### Dataset

_ _ _ _

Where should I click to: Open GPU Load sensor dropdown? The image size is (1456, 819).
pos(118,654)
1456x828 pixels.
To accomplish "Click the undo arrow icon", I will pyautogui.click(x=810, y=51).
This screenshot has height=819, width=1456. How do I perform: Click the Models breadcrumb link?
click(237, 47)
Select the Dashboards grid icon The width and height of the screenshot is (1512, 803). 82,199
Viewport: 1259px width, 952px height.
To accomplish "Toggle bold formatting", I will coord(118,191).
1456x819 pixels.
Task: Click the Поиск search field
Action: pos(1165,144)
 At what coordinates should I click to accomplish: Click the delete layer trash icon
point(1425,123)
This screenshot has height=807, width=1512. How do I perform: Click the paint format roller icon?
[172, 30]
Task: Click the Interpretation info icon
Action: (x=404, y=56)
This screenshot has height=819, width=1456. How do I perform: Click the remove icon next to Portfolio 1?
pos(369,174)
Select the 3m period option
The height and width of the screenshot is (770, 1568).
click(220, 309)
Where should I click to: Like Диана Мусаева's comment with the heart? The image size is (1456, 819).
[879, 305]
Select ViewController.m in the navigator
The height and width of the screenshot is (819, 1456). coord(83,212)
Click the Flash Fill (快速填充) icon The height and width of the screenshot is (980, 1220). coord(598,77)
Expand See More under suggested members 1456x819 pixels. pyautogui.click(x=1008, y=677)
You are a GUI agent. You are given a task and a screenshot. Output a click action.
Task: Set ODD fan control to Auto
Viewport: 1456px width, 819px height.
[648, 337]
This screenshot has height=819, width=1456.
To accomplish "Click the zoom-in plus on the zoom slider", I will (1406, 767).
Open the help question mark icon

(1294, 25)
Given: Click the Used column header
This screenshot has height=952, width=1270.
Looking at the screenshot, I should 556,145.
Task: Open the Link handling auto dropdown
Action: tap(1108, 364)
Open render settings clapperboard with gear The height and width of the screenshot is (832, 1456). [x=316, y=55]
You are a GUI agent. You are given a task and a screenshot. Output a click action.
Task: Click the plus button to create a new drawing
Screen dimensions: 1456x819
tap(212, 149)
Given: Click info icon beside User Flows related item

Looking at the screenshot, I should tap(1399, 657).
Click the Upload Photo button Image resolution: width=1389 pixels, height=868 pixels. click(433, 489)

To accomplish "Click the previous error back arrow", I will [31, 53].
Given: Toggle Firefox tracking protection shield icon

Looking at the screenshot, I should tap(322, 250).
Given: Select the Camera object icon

_ _ _ _

Display each line of the data where "arrow" occurs.

To accomplish "Click the undo arrow icon", I will pyautogui.click(x=810, y=51).
To accomplish "Click the previous error back arrow", I will [31, 53].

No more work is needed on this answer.